I worry sometimes that if I had to write with pen and paper, I may not do it. I used to! I'm old enough to have experienced years of writing and receiving letters through the mail. (Do you remember Pen Pals?)No more, though. I do miss the days of finding a hand addressed envelope in my mailbox.

Leonora said...

I wonder...whatever inspired you to write of Abigail Adams? It's beautifully done.
I worry sometimes that if I had to write with pen and paper, I may not do it. I used to! I'm old enough to have experienced years of writing and receiving letters through the mail. (Do you remember Pen Pals?)No more, though. I do miss the days of finding a hand addressed envelope in my mailbox.

mignon said...

yes, bavaria, icky threads, but lovely letters!

leonora ~ thank you kindly. i'm so glad you asked. this post was inspired by david mccullough's book JOHN ADAMS—i highly recommend it— and also the HBO miniseries by the same name.

YES, YES. i even had a pen pal for a month (!) once. also, when i was eight years old we lived in germany for a year and i corresponded (real letters not postcards) regularly with two of my friends.

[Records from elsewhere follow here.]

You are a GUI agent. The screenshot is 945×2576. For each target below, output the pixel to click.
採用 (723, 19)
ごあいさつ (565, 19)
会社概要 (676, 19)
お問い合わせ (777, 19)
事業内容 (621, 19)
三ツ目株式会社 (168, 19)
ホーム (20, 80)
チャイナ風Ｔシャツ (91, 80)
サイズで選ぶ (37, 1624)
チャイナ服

i agree—it would be great to discover a hand addressed envelope containing a real letter in the mailbox, but those days are mostly gone....

mignon said...

oh dear, i also wanted to say, leonora, that these things called posts are indeed our letters to each other—unfortunately they're not written with a pen and they're not found inside our metal rural route mailboxes, but they are our correspondence to each other in the year 2012.